[DATA TO PROCESS — start]

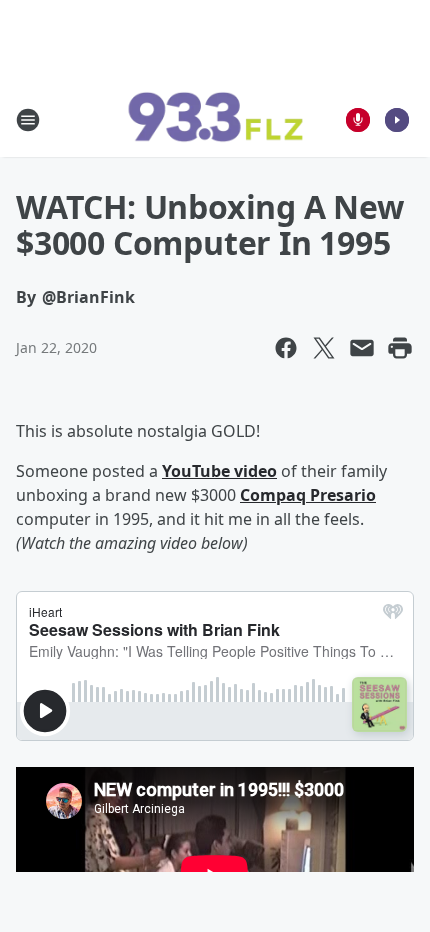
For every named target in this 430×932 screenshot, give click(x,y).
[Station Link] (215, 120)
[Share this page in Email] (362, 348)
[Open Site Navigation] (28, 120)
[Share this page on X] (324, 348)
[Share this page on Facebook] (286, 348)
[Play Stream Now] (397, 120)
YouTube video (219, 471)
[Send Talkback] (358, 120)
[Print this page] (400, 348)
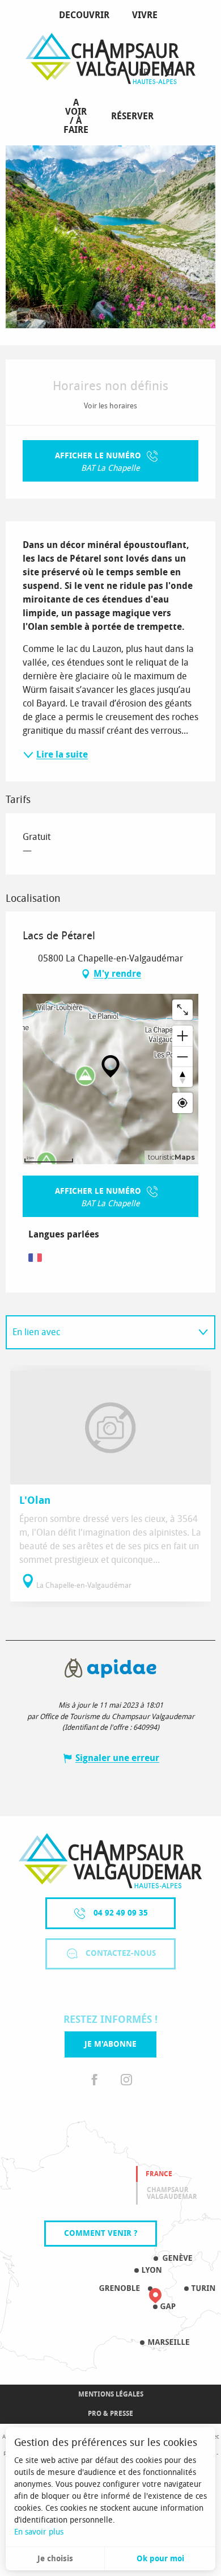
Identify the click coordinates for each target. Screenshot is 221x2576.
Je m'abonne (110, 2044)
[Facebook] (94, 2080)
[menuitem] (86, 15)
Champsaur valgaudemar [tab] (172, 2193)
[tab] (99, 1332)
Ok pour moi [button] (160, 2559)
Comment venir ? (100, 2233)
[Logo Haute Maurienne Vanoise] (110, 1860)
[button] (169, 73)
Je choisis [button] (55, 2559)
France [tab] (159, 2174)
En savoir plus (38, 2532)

[DATA TO PROCESS — finish]

[EXERCISE]:
Exclude the pictures, then retype every record exactly.

[TASK SOLUTION]:
For every named target in this 430×932 screenshot, give click(x,y).
[Station Link] (215, 120)
[Share this page in Email] (362, 348)
[Open Site Navigation] (28, 120)
[Share this page on X] (324, 348)
[Share this page on Facebook] (286, 348)
[Play Stream Now] (397, 120)
YouTube video (219, 471)
[Send Talkback] (358, 120)
[Print this page] (400, 348)
Identify the click coordinates for each target. Screenshot is 221x2576.
Je m'abonne (110, 2044)
[Facebook] (94, 2080)
[menuitem] (86, 15)
Champsaur valgaudemar [tab] (172, 2193)
[tab] (99, 1332)
Ok pour moi [button] (160, 2559)
Comment venir ? (100, 2233)
[Logo Haute Maurienne Vanoise] (110, 1860)
[button] (169, 73)
Je choisis [button] (55, 2559)
France [tab] (159, 2174)
En savoir plus (38, 2532)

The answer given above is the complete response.